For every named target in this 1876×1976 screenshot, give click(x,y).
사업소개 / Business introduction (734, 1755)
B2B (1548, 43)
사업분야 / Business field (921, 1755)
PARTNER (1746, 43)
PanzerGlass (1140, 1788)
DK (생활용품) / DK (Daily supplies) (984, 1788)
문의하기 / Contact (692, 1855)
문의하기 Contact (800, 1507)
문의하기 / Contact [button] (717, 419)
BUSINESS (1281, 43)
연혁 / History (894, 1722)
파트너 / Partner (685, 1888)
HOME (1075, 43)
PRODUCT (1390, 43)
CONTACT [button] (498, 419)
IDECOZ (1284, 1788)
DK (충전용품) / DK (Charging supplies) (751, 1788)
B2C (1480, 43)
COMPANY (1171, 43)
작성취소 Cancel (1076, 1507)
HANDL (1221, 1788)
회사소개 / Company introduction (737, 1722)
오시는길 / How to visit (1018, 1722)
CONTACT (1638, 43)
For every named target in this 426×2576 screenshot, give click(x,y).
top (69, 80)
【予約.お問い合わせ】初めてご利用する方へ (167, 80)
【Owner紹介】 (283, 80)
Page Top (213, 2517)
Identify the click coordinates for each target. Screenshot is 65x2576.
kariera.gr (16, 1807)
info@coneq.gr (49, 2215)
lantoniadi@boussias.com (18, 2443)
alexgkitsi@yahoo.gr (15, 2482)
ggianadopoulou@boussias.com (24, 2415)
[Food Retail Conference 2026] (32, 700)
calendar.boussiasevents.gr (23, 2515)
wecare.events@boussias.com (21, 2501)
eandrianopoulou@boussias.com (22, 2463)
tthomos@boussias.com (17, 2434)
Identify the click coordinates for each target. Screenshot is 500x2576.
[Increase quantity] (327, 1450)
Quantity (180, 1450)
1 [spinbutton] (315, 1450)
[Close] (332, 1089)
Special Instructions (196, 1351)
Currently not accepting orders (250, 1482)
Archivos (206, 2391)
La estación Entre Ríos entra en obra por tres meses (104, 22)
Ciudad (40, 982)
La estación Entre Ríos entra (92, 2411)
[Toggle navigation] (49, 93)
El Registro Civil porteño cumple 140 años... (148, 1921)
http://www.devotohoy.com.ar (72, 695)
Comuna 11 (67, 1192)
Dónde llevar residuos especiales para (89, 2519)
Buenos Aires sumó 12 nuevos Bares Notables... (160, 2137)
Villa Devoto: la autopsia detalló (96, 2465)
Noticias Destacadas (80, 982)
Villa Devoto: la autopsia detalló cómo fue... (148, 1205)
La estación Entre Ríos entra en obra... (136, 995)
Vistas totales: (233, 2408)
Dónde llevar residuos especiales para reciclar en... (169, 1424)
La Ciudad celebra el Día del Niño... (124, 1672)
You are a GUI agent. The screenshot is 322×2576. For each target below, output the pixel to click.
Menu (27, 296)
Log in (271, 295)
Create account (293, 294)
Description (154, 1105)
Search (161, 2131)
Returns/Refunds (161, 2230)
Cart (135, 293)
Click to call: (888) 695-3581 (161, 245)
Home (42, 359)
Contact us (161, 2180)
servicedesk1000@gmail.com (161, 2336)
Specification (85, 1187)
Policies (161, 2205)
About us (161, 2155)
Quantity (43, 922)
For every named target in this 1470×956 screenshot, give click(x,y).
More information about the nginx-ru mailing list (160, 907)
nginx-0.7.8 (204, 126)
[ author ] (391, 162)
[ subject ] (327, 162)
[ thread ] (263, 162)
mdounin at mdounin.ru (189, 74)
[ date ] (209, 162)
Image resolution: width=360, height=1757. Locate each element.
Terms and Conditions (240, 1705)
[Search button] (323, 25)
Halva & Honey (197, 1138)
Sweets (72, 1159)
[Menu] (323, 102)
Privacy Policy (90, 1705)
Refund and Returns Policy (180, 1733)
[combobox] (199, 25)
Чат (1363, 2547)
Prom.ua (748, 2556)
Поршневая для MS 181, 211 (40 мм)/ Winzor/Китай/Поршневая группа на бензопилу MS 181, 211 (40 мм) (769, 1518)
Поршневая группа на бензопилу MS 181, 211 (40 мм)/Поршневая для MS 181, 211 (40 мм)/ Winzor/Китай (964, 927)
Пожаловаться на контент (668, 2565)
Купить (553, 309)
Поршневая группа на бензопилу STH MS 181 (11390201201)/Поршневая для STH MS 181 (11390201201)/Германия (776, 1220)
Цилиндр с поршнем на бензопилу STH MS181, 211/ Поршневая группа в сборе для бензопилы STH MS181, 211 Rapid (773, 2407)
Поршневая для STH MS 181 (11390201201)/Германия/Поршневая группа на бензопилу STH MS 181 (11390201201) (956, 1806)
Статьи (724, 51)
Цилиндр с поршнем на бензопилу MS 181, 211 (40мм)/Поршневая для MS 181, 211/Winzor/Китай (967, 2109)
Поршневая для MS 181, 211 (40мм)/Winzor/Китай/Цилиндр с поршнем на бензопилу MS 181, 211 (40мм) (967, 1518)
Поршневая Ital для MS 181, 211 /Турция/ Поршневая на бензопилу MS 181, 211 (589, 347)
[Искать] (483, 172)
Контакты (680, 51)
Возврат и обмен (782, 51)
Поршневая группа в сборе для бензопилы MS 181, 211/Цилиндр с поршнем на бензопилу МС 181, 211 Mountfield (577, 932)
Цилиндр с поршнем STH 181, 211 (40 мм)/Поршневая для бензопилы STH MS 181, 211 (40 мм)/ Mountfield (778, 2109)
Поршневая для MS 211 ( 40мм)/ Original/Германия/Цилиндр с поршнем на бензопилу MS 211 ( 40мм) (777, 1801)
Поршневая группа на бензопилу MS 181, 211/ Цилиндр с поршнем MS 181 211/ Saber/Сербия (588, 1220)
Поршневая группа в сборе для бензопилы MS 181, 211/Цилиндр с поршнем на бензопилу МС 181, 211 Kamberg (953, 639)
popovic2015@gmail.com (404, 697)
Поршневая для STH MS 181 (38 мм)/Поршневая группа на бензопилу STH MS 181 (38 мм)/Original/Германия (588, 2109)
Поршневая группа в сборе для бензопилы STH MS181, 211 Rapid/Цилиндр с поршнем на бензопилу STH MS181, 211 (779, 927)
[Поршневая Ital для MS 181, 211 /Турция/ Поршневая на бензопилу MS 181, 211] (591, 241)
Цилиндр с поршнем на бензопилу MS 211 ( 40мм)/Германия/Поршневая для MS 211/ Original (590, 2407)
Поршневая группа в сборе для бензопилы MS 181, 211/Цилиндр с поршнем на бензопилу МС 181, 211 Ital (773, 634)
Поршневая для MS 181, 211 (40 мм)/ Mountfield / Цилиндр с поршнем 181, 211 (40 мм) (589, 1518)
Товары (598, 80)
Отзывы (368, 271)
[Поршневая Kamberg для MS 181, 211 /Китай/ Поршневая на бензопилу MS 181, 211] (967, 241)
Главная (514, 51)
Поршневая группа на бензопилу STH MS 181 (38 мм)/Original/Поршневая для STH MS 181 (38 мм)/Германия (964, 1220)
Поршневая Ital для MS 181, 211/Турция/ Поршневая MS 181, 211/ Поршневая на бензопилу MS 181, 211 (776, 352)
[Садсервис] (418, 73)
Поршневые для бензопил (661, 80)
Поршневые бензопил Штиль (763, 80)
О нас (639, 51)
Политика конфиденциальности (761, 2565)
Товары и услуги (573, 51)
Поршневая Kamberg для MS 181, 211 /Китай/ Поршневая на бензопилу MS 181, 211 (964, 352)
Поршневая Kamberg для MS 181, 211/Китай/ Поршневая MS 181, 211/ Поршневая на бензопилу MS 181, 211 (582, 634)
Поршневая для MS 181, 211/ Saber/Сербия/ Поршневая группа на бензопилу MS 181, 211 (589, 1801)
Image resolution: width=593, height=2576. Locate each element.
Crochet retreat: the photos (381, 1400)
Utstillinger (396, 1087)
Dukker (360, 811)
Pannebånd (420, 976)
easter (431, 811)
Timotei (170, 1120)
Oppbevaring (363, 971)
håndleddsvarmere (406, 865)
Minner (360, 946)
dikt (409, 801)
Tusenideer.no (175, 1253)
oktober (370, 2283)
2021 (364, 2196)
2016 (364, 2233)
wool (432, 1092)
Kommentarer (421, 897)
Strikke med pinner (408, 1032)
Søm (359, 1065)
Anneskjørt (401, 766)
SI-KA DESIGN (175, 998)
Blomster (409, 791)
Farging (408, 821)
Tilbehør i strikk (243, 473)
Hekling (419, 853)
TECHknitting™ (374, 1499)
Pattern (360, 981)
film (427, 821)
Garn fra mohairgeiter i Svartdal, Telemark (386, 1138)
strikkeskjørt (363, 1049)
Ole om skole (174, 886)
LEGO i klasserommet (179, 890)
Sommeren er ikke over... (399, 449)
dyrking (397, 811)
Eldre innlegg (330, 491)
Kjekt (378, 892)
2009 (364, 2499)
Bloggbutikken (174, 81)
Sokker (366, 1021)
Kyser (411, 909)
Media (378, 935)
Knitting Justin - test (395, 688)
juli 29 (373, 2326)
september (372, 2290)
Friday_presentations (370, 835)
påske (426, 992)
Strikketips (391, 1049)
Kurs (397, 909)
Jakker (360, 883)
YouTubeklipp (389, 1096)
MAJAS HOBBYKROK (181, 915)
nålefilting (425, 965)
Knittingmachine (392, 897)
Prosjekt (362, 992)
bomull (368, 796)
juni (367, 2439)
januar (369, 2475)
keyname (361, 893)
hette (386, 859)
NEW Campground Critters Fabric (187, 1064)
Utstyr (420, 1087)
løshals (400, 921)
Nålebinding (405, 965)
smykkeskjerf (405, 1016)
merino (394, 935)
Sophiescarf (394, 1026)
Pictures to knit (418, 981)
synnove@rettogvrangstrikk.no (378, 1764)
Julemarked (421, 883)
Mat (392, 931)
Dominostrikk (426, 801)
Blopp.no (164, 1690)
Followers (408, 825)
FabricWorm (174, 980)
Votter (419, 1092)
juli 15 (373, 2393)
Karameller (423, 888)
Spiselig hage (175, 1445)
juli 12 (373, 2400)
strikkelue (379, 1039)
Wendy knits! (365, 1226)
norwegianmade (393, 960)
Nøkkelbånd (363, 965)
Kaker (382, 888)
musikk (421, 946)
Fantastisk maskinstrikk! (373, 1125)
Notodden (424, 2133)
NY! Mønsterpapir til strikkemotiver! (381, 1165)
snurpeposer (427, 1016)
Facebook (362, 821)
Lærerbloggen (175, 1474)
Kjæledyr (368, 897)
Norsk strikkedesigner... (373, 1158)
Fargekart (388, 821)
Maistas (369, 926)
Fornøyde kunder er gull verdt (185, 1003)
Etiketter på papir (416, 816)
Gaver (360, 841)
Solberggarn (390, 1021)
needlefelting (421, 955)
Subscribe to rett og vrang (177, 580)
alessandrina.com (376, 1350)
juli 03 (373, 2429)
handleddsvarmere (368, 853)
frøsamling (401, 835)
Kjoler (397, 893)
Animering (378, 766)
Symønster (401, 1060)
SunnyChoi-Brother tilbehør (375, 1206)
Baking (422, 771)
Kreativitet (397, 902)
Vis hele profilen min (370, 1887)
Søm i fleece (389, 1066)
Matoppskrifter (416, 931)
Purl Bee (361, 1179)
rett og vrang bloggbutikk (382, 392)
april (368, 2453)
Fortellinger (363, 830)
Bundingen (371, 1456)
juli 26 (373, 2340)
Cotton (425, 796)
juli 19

**WHAT TO WORK ON:** Please transcribe, exactly and with nothing added, the lines from the first line of the material above through the line that contains "[Food Retail Conference 2026] (32, 700)".

**EXERCISE OUTPUT:**
For every named target in this 1876×1976 screenshot, give click(x,y).
사업소개 / Business introduction (734, 1755)
B2B (1548, 43)
사업분야 / Business field (921, 1755)
PARTNER (1746, 43)
PanzerGlass (1140, 1788)
DK (생활용품) / DK (Daily supplies) (984, 1788)
문의하기 / Contact (692, 1855)
문의하기 Contact (800, 1507)
문의하기 / Contact [button] (717, 419)
BUSINESS (1281, 43)
연혁 / History (894, 1722)
파트너 / Partner (685, 1888)
HOME (1075, 43)
PRODUCT (1390, 43)
CONTACT [button] (498, 419)
IDECOZ (1284, 1788)
DK (충전용품) / DK (Charging supplies) (751, 1788)
B2C (1480, 43)
COMPANY (1171, 43)
작성취소 Cancel (1076, 1507)
HANDL (1221, 1788)
회사소개 / Company introduction (737, 1722)
오시는길 / How to visit (1018, 1722)
CONTACT (1638, 43)
For every named target in this 426×2576 screenshot, give click(x,y).
top (69, 80)
【予約.お問い合わせ】初めてご利用する方へ (167, 80)
【Owner紹介】 (283, 80)
Page Top (213, 2517)
Identify the click coordinates for each target. Screenshot is 65x2576.
kariera.gr (16, 1807)
info@coneq.gr (49, 2215)
lantoniadi@boussias.com (18, 2443)
alexgkitsi@yahoo.gr (15, 2482)
ggianadopoulou@boussias.com (24, 2415)
[Food Retail Conference 2026] (32, 700)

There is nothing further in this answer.